"Will you come if I send you one?"

"Oh but really it's too beautiful of you!" breathed the girl.

"You shall have a box; your brother shall bring you. They can't squeeze in a pin, I'm told; but I've kept a box, I'll manage it. Only if I do, you know, mind you positively come!" She sounded it as the highest of favours, resting her hand on Biddy's.

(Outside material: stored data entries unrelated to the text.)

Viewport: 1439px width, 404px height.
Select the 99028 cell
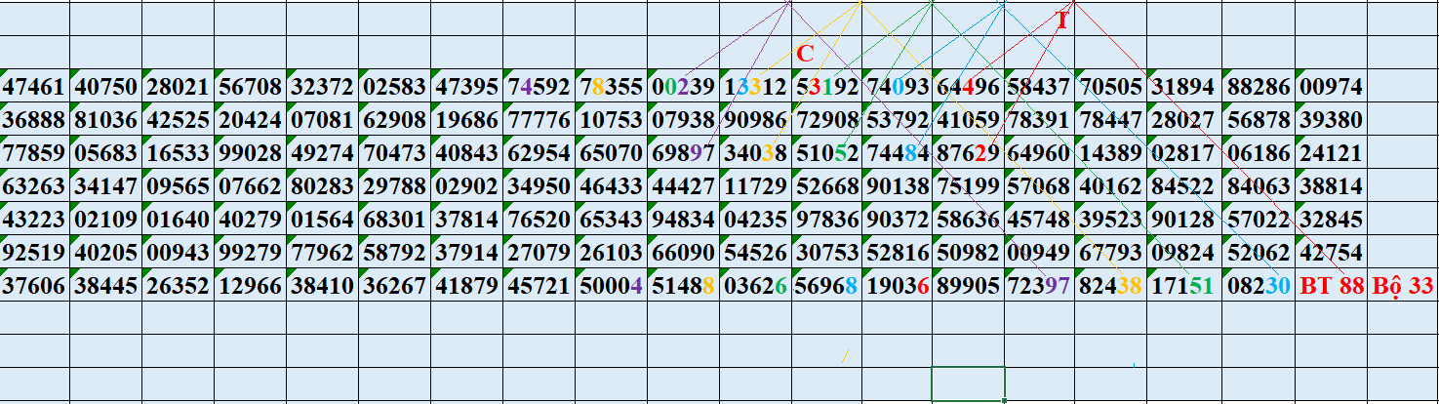click(x=250, y=153)
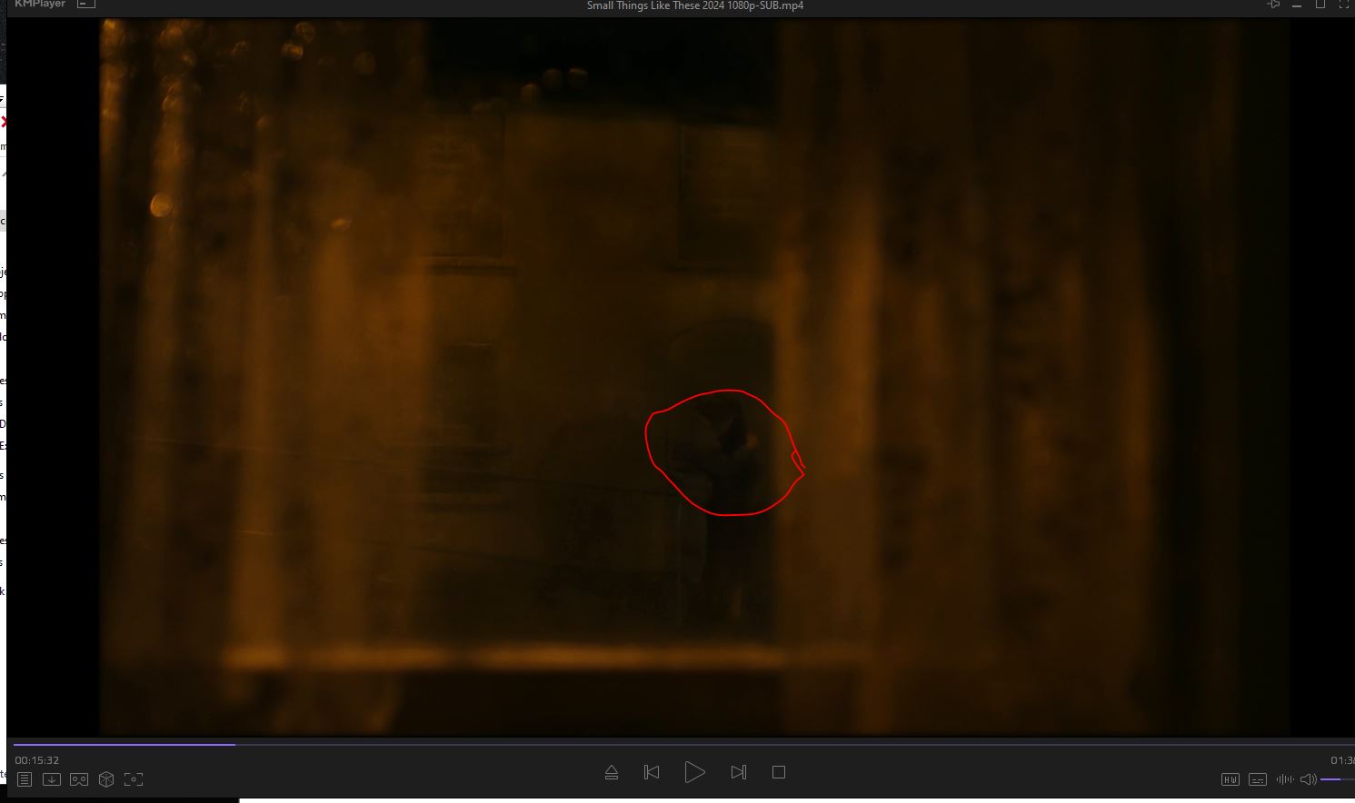
Task: Stop playback with the square button
Action: (779, 772)
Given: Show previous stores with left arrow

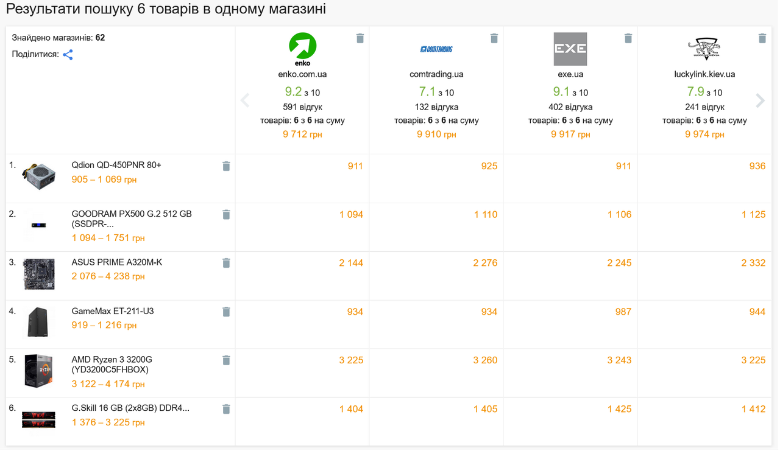Looking at the screenshot, I should [x=245, y=100].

"Don't be afraid. And may I bring a friend—the friend with whom I'm staying?"

Miriam now just gloomed. "Do you mean Mrs. Dallow?"

"No, no—Miss Tressilian. She puts me up, she has got a flat. Did you ever see a flat?" asked Biddy expansively. "My cousin's not in London." Miriam replied that she might bring whom she liked and Biddy broke out to her brother: "Fancy what kindness, Nick: we're to have a box to-night and you're to take me!"

Nick turned to her a face of levity which struck her even at the time as too cynically free, but which she understood when the finer sense of it subsequently recurred to her. Mr. Dashwood interposed with the remark that it was all very well to talk about boxes, but that he didn't see how at that time of day the miracle was to be worked.

"You haven't kept one as I told you?" Miriam demanded.

"As you told me, my dear? Tell the lamb to keep its tenderest mutton from the wolves!"

"You shall have one: we'll arrange it," Miriam went on to Biddy.